Closed cmungall closed 2 years ago

cmungall commented 3 years ago

See also #191

These have ns-in-pattern = False

http://bioregistry.io/registry/obi http://bioregistry.io/registry/ecto http://bioregistry.io/registry/fbbt ...

so the regex only covers the numeric part and the page shows:

Namespace in Pattern
False
Example Identifier
0000001

These have ns-in-pattern = True

http://bioregistry.io/registry/go http://bioregistry.io/registry/cl http://bioregistry.io/registry/uberon

and the regex covers the complete CURIE, and the page (correctly) shows example CURIEs

While technically it doesn't make a difference (other than I guess some performance impact with processing the regexes on large numbers of IDs), I think this should be normalized to True.

I think it's confusing to show OBO CURIEs having Example IDs having only numbers, e.g.

image

I know the legacy of this, with the bioinformatics community being terrible at IDs and being inconsistent at what we mean by ID, ending up with the MGI:MGI issue, but at least within OBO we are clear and consistent, there is one canonical CURIE form, and one canonical URI.

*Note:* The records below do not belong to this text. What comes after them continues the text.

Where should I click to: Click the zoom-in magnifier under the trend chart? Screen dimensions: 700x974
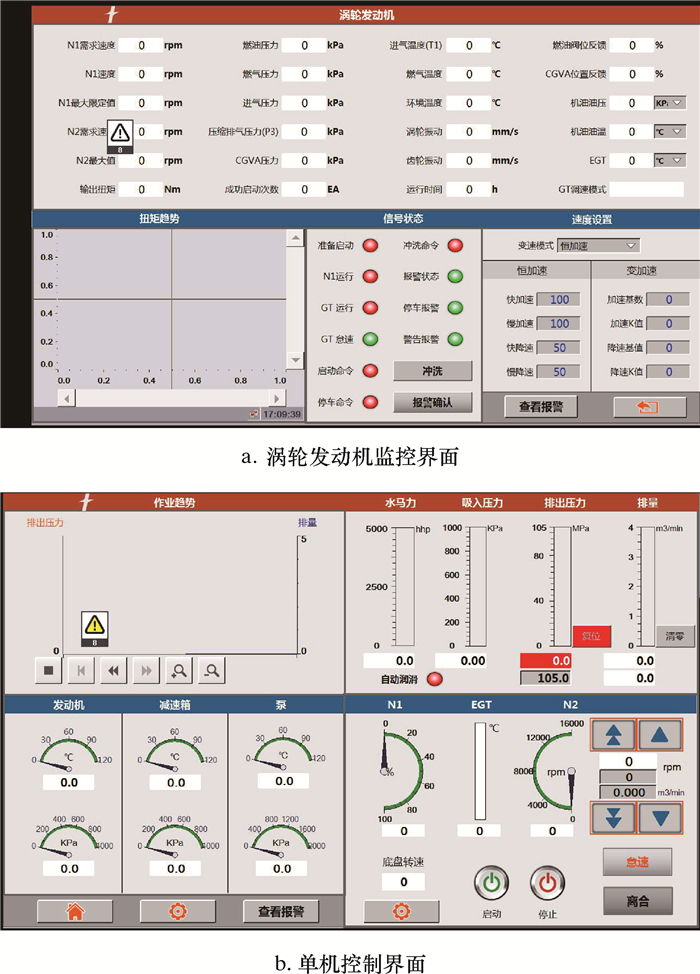[179, 671]
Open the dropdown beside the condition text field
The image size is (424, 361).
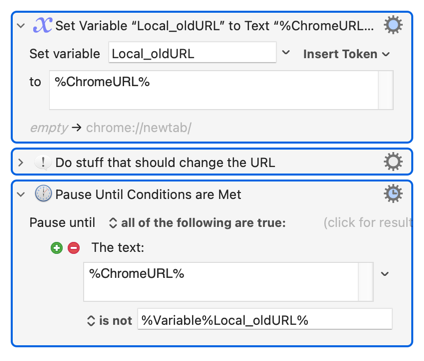pyautogui.click(x=385, y=274)
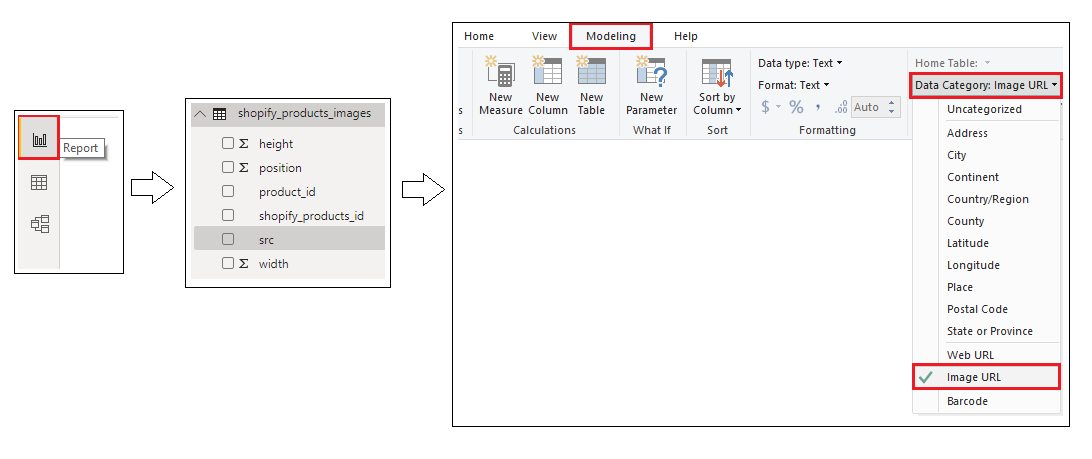
Task: Open the Report view icon
Action: tap(40, 139)
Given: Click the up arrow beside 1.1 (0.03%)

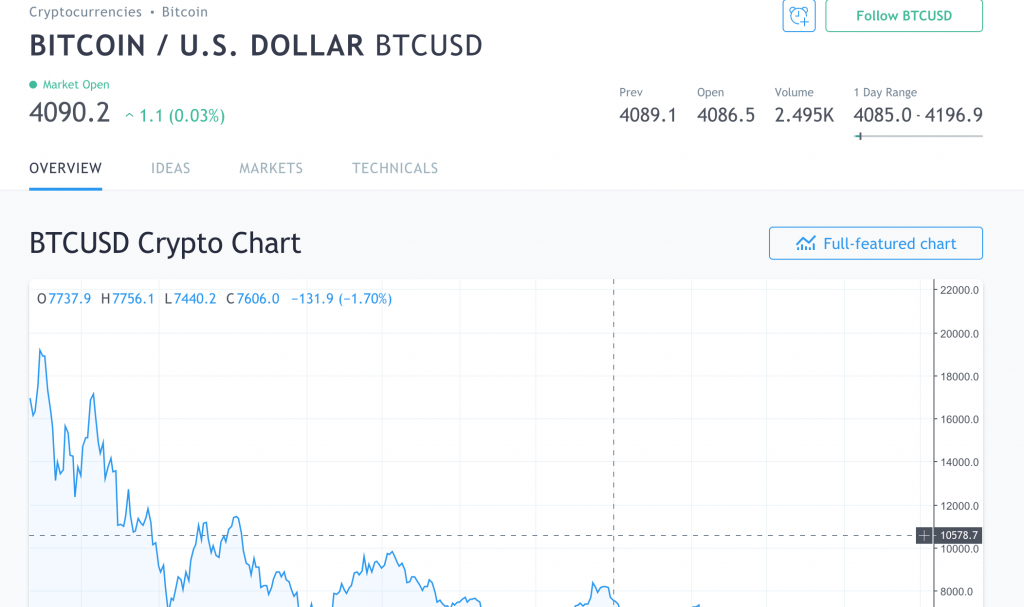Looking at the screenshot, I should (x=129, y=116).
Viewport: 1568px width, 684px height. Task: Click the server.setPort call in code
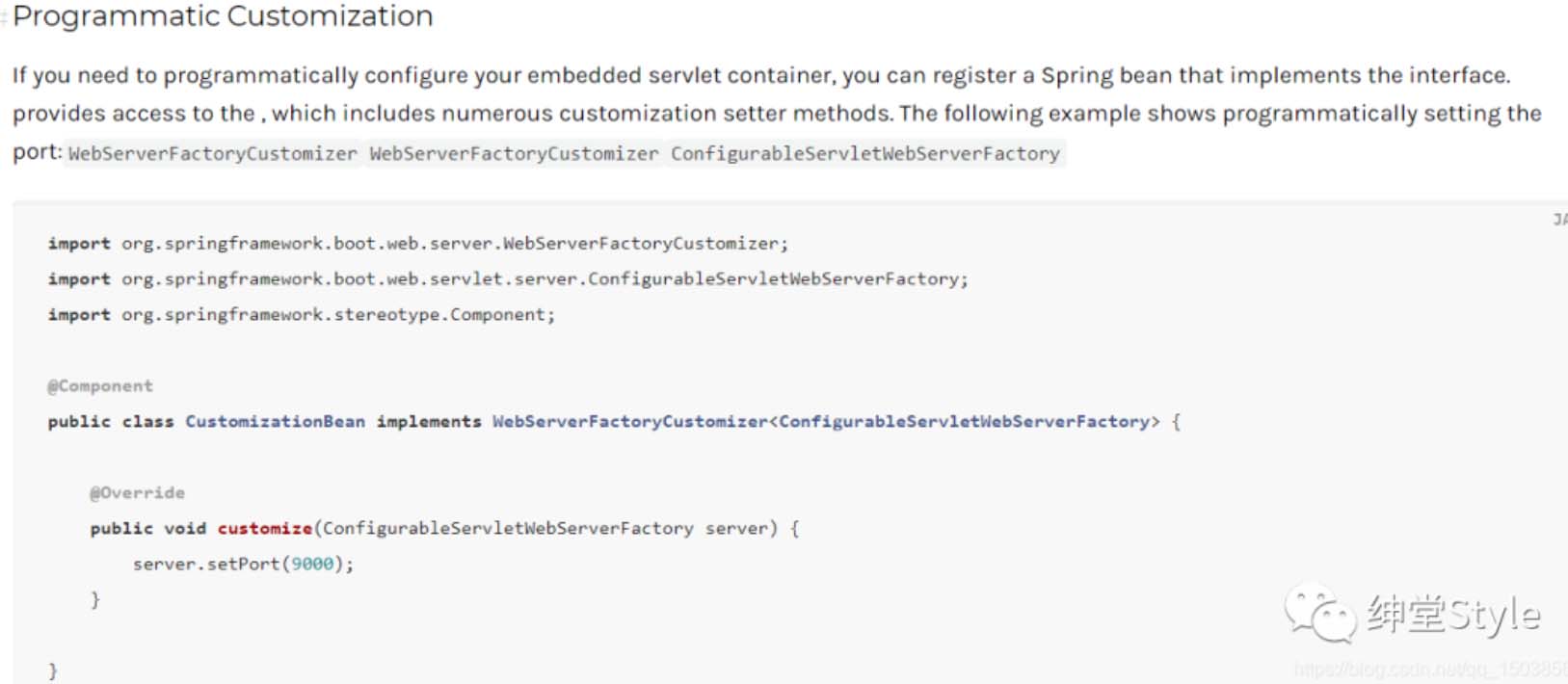205,565
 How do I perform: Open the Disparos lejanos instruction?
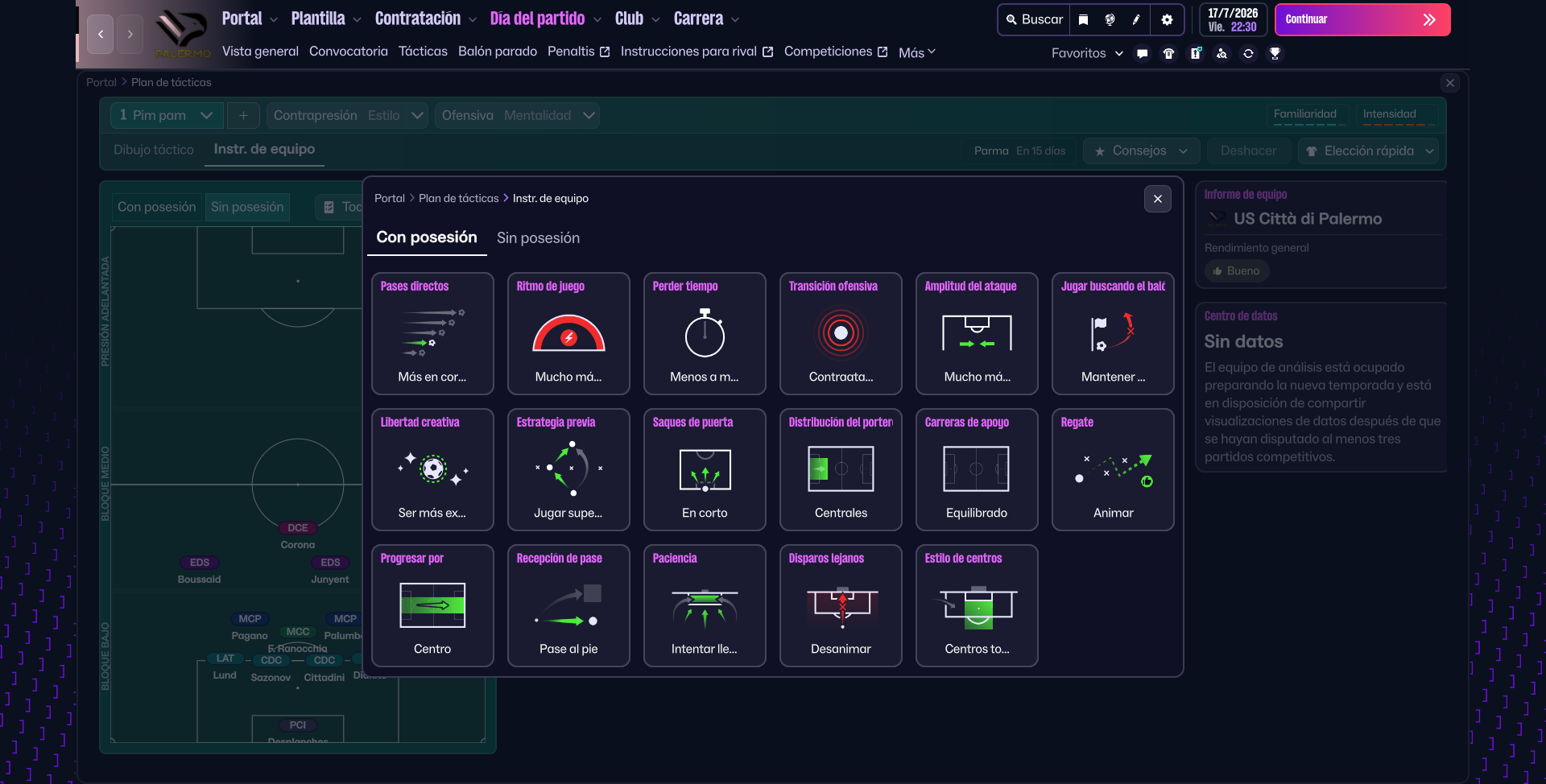click(841, 605)

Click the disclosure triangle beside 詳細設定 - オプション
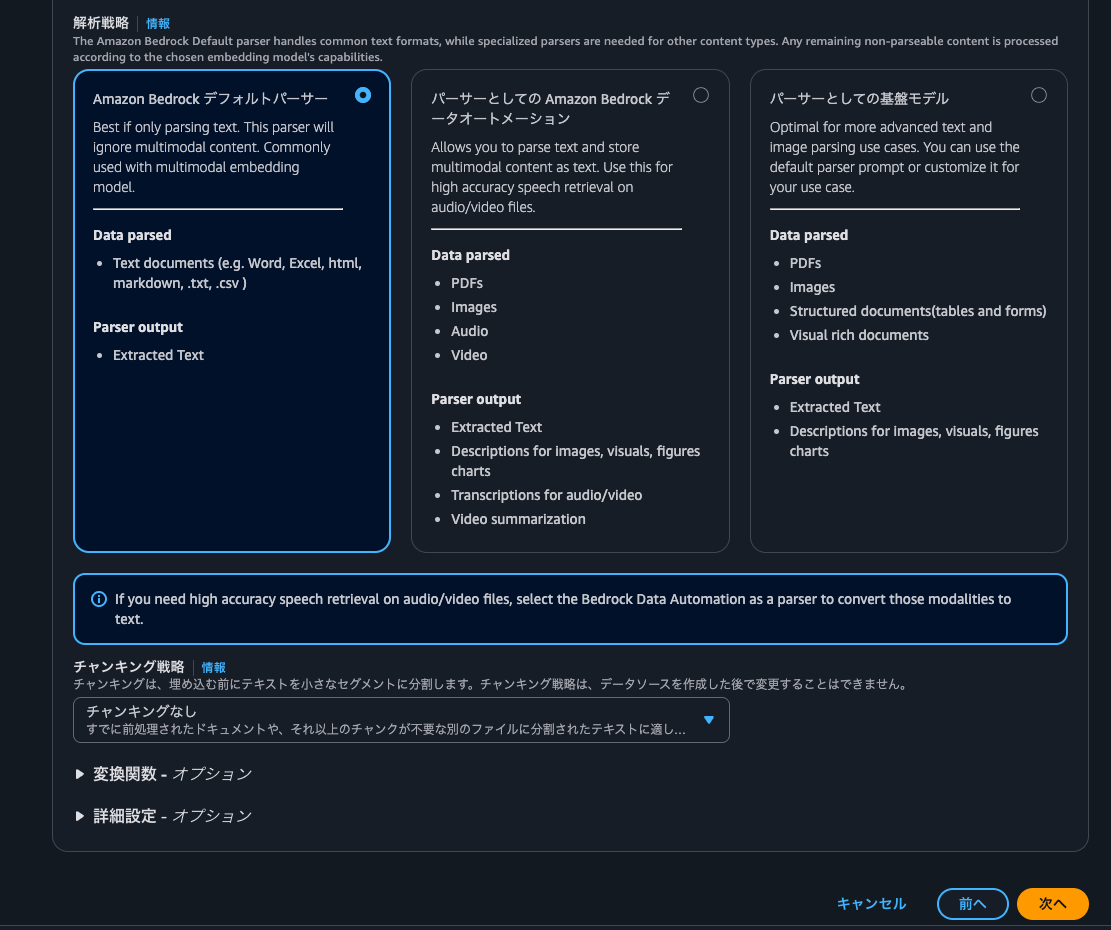coord(80,815)
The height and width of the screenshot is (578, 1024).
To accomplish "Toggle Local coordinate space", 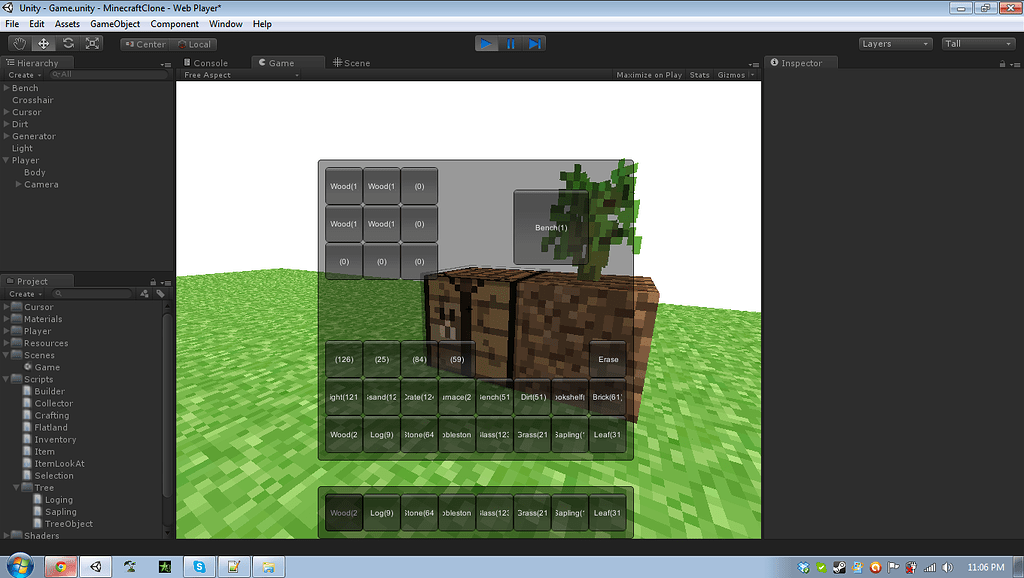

cthoyt commented 2 years ago

I've addressed this by making several tweaks to the interface.

  1. The namespace embedded in LUI is now only discussed in the context of maintaining compatibility with MIRIAM (at least when it's self-consistent)
  2. The word "identifier" is no longer used alone. Now it's listed as "local unique identifier" which I don't think anyone can argue against writing without the prefix.
  3. There is now an example CURIE that shows what people are more likely expecting for OBO

Screenshot from https://bioregistry.io/registry/chebi:

Screen Shot 2022-01-05 at 12 47 34